Chetan remembers a customer berating him after she dropped a cup of coffee on her own coat, demanding that he replace it, screaming even after he told her he would give her money for dry cleaning. We all remember a woman who threw a water bottle during a particularly confusing altercation — part of the store’s basic lore.
They were few and far between, but there were Black Friday customers who shattered the entire goodwill and cheer illusion with sharp, thinly-veiled reminders that we were only the arms and legs making their coffee, and that they didn’t have time for our humming or chatter.
There were even some who would pause their interactions with Chetan and slide their eyes toward me, as if his accent were so hard to understand that I ought to step in and save them from the burden of communicating. Black Friday was a day of dealing with people who weren’t regulars, who no one had gotten a chance to charm, and who did not want to feel anything for us.
Now, malls are venues for nostalgia about community space, but they have never been wonderlands — even with glitter snowflakes hanging from the beams. They are places where dozens of businesses are packed in together, their questionable labor practices on full display even through panes of deal-stickered glass. The department stores in the mall often opened at 6 pm on Thanksgiving, which Chetan refused to do but plenty of other business owners did not.

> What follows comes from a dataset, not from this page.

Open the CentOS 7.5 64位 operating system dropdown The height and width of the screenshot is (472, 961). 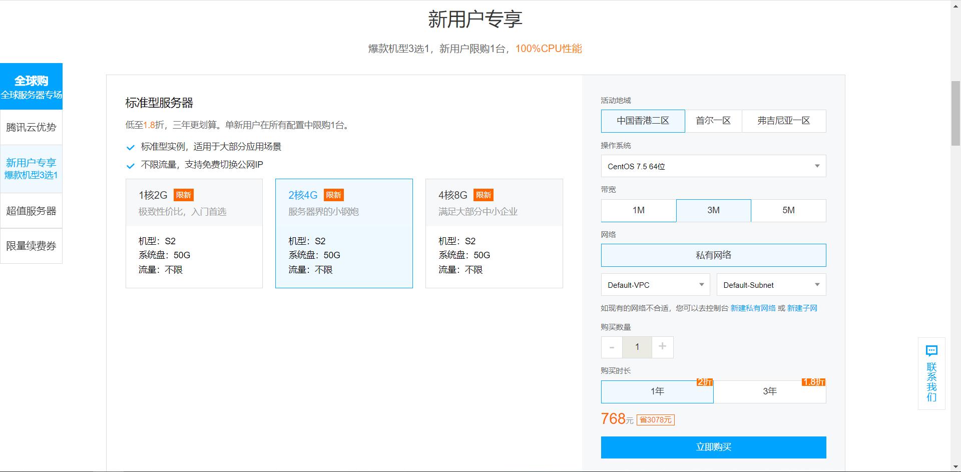click(713, 166)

“The saddest thing was all of the mall employees rolling in at 3 in the morning ordering a large iced cappuccino with three extra shots in it,” another former coworker, Danny, said to me over email. “And then they would tell me (a high schooler) how they were working a double shift at Macy’s or whatnot.”

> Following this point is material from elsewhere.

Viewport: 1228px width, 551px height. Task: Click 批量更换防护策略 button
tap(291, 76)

Chetan was already greying when I worked for him, and his kids were already wrapping up medical school, but he hasn’t retired. He has a new engineering job in Delaware, he tells me. His coffee years are over — he sold the store only a few weeks after my last shift there — but he talks about Gloria Jean’s all the time.
“You can make money anywhere. Gloria Jean’s is the best thing I did in my life, honestly,” he says. “That’s the best thing I did in my life.”

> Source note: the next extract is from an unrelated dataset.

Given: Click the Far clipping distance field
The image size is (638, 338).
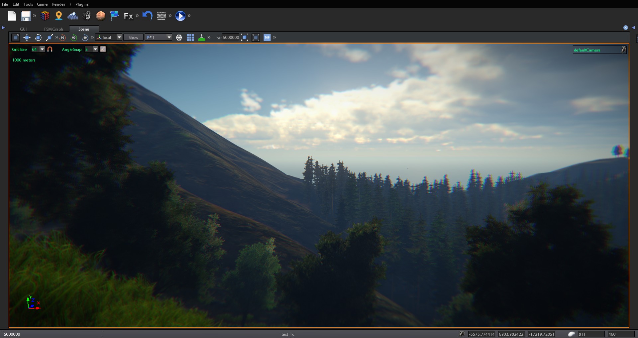Looking at the screenshot, I should [x=232, y=38].
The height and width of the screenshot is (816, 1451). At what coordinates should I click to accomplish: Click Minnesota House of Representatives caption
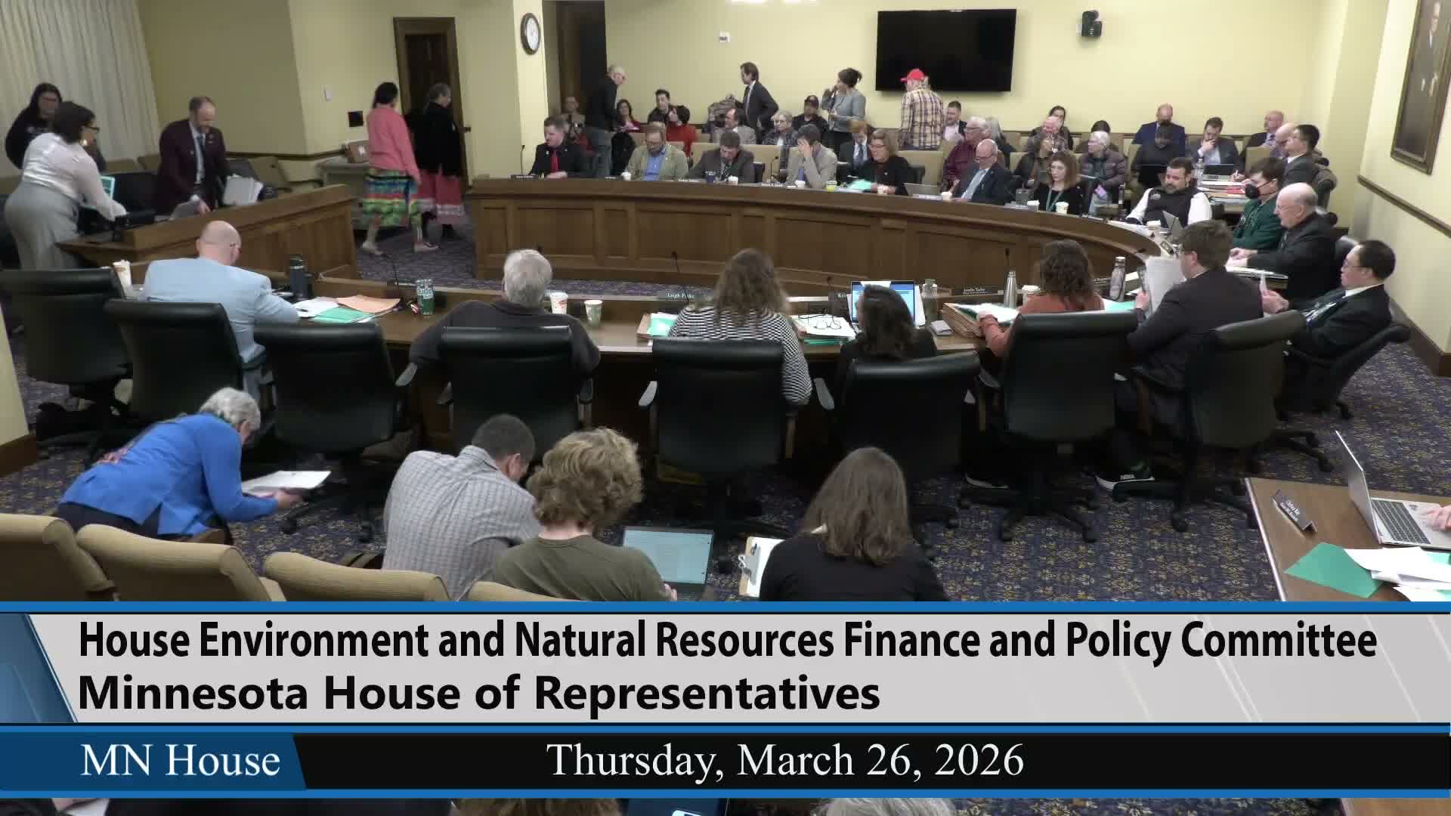(479, 693)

The margins for profitability on this store were so, so thin, which I know for a fact because Chetan typically left me in charge of the banking when he went to India for the month of January each year.
Some days I’d open the store, work alone for eight hours, then hand the register off to the closing team knowing that I’d not sold enough coffee to even cover the lights I’d had on, let alone what Chetan would later pay me to have stood there, reading Game of Thrones and playing my Jack’s Mannequin CDs over the sound system. It wasn’t my fault that malls were dying, obviously, but I do think about this arrangement every time a CEO blames his failing business on his employees, or when missed revenue targets are cited as reasons for layoffs and slashed benefits.
The service sector makes its money off the warmth and charisma of the people who staff it, which can be gross and exploitative, but is also what can make being one of those people bearable. Gloria Jean’s was the best job I ever had, because it was the only time I felt like there was community to be found in an unnatural environment built solely for the purpose of buying things. I care more about the women who worked there than I do, no offense, about anyone I met in school or from Twitter — certainly more than anyone I met working at some horrible, now-defunct literary magazine. Probably as much as my past five love interests put together.
On Black Friday, our shifts were short because the work was tiring. Except Chetan’s, which was 12 hours long. The week after, we got holiday bonuses in cash. It’s almost as if there’s really no need to treat workers like dirt on Black Friday or ever, and bosses who say they have no choice are lying.